I’ve invested in Curry County; I’ve run a business here for over 10 years, and I think we have an opportunity here to put a real doer into the commissioners’ office. 

We need a commissioner who can go after those grants that we so badly need. Who can bring in new businesses, like she has already. 

I like Susan’s (with a big S) Business Plan for Curry County and her job development point of view. I encourage you to mail or walk your vote in for Susan as soon as you can.

Bill Andrews

Harbor 

 

Curry County and the three dwarfs

Editor: 

Goofy, Dopey, Useless, all making $65,000 a year and who knows what other perks come their way. 

The Curry Coastal Pilot constantly states: Mr. Itzen, Mr. Waddle and Mr. Rhodes are hard at work – working on the budget crises? Doing what? Telling that public safety (the sheriff) will no longer be there in 2013 because there is no money in the budget!
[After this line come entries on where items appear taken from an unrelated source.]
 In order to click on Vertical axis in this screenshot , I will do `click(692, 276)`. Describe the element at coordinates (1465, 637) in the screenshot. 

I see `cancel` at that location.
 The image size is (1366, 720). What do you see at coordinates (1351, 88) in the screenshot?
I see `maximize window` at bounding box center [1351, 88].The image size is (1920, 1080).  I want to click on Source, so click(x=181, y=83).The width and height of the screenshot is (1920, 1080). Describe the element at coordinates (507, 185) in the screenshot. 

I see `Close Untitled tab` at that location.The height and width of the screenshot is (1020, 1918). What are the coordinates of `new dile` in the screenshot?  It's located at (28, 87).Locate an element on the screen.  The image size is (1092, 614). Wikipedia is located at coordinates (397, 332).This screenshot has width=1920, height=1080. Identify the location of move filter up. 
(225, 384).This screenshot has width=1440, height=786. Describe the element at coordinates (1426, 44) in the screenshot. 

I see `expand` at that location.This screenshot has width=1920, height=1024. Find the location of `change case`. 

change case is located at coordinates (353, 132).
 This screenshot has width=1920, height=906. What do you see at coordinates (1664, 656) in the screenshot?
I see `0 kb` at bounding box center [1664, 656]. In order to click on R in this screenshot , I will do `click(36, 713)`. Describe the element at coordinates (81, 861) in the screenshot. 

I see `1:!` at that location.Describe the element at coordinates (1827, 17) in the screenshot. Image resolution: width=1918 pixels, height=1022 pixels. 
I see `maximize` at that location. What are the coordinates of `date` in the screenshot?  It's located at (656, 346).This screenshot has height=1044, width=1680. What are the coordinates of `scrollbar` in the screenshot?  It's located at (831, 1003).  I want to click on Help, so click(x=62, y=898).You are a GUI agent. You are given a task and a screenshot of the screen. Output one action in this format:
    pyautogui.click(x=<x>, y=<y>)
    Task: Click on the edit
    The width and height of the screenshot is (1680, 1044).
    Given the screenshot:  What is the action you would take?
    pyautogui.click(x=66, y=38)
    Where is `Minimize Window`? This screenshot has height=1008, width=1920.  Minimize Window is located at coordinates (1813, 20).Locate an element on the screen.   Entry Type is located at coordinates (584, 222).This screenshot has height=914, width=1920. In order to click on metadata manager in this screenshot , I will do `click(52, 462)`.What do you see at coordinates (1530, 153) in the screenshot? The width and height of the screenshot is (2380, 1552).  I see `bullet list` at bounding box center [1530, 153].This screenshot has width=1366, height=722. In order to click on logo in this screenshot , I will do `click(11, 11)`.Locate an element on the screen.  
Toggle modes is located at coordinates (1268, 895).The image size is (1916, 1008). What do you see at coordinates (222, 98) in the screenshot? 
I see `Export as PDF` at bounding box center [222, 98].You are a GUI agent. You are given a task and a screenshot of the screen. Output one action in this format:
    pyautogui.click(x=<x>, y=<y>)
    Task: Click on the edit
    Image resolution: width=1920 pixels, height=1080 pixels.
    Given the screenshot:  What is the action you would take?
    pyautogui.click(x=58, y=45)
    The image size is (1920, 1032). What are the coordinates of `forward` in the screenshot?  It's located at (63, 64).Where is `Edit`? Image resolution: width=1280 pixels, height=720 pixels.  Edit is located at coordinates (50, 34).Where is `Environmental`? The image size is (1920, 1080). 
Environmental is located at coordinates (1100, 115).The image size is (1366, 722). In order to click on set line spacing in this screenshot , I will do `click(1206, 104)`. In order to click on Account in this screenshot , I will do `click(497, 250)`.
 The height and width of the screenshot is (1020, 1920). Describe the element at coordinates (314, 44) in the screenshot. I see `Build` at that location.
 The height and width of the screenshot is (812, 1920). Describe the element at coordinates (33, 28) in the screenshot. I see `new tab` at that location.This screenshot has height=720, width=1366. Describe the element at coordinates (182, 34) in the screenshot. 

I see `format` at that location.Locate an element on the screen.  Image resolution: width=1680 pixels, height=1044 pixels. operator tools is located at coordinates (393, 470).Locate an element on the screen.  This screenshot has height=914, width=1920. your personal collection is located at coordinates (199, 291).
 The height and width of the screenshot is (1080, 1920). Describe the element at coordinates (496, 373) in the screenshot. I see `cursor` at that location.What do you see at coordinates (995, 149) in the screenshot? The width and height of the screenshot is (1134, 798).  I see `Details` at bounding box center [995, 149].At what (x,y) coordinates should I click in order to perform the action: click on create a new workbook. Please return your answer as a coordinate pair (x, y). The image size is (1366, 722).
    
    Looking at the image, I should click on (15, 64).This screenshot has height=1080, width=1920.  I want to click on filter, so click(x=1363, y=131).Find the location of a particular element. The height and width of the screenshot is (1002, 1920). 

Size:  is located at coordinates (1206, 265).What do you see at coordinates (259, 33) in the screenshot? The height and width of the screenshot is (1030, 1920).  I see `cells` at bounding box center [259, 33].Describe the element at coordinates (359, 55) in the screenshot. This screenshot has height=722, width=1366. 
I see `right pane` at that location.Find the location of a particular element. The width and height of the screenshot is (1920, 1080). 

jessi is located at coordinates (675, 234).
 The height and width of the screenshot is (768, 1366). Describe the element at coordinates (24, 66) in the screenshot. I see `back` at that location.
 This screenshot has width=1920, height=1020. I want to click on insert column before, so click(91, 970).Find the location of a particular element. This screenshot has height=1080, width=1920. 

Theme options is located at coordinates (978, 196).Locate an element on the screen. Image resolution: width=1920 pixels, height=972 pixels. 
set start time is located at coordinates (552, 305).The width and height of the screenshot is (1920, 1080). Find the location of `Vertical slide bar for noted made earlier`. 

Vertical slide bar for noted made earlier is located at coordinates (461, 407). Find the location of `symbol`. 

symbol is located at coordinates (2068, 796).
George Rhodes stated: “That our home insurance costs would double because there will be no public safety” (Pilot March 21). 

Spending $5,000 (money we do not have) investigating to see if it's a good time to put a sales tax on the May ballot. You could have asked any of the 21,000 people in Curry County for the answer and saved the five grand! 

Where were they in years past and where have the other commissioners in the past been? Certainly not addressing the budget or lack of it because of impending federal forest money ending in the year 2013!  

If one looked up “kick the can down the road” in Webster’s New World, they would see a picture of our three dwarfs. This really is a classic example of ignoring a problem until it becomes the monster that it is. 

Then the monster is so big it eats everyone up. But probably not our three dwarfs. They will go on kicking the can down the road (trying to add a new tax) ignoring real problems, and try to scare hard-working, taxpaying people. 

Let’s stop all of this! Vote them out!